La Chine représente près de 47% de la consommation mondiale de charbon, soit presque autant que tous les pays du monde réunis. [CC / Jun Zeng/Flickr]

Le charbon aurait causé en 2012 la mort de 670.000 personnes en Chine d'après une étude menée par plusieurs chercheurs chinois.

 

Une étude scientifique menée par des chercheurs des universités de Tsinghua et de Pékin s'est intéressé aux conséquences du "smog", cette brume épaisse produite par les énergies foosiles, sur la population chinoise.

Le South China Morning Post qui en a publié les principaux résultats rapporte que les particules fines contenues dans ce "smog" auraient causé 670.000 décès pour la seule année 2012 en Chine.

Ces personnes décédées ont pour la plupart été victimes d'attaques cérébrales, de cancers du poumon, de maladies cardiaques (coronariennes) et de maladies pulmonaires obstructives chronique affirme l'étude.

 

Plus de 70% de la population chinoise exposée

Les chercheurs relèvent que plus de 70% de la population chinoise a été exposée à une concentration de plus de 35 microgrammes/mètre² (la limite définie par la Chine) de particules PM2.5 en 2012. Pour rappel l'Organisation mondiale de la santé a fixé le seuil maximal recommandé à 10 microgrammes/mètre² de particules par an, au-delà duquel les risques pour la santé sont importants.
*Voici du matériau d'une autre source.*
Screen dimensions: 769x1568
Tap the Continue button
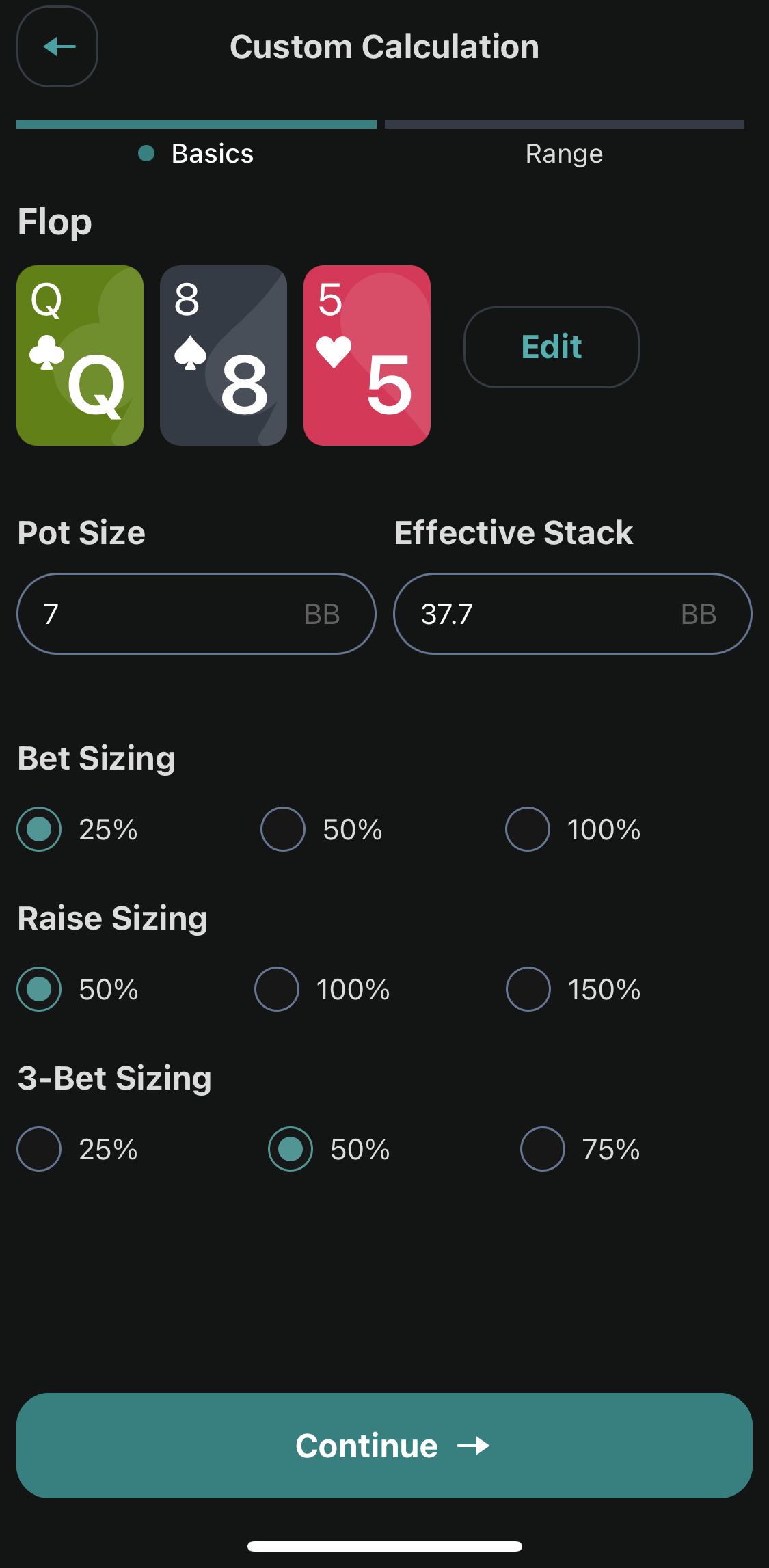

En 2012, environ 157 millions de Chinois vivaient dans des zones exposées à une concentration annuelle de plus de 100 m/mètre², soit 10 fois la limite recommandée par l'OMS.

 

Plus gros pays consommateur de charbon

Pour mémoire, le charbon représente 70% des sources d'énergie utilisées en Chine comme le rapporte le South China Morning Post.  Selon l'Agence internationale de l'énergie (AIE), l'Empire du Milieu consomme à lui seul autant de charbon que tous les autres pays de la planète réunis.

L'année dernière, le Centre international de recherche sur le cancer (CIRC) a reconnu officiellement que les particules fines (dont les particules PM2.5) sont cancérigènes pour l'homme. Le CIRC a constaté qu'elles sont directement responsables de maladies cardiovasculaires et respiratoires, de cancers du poumon et qu'elles augmentent le risque de cancer de la vessie.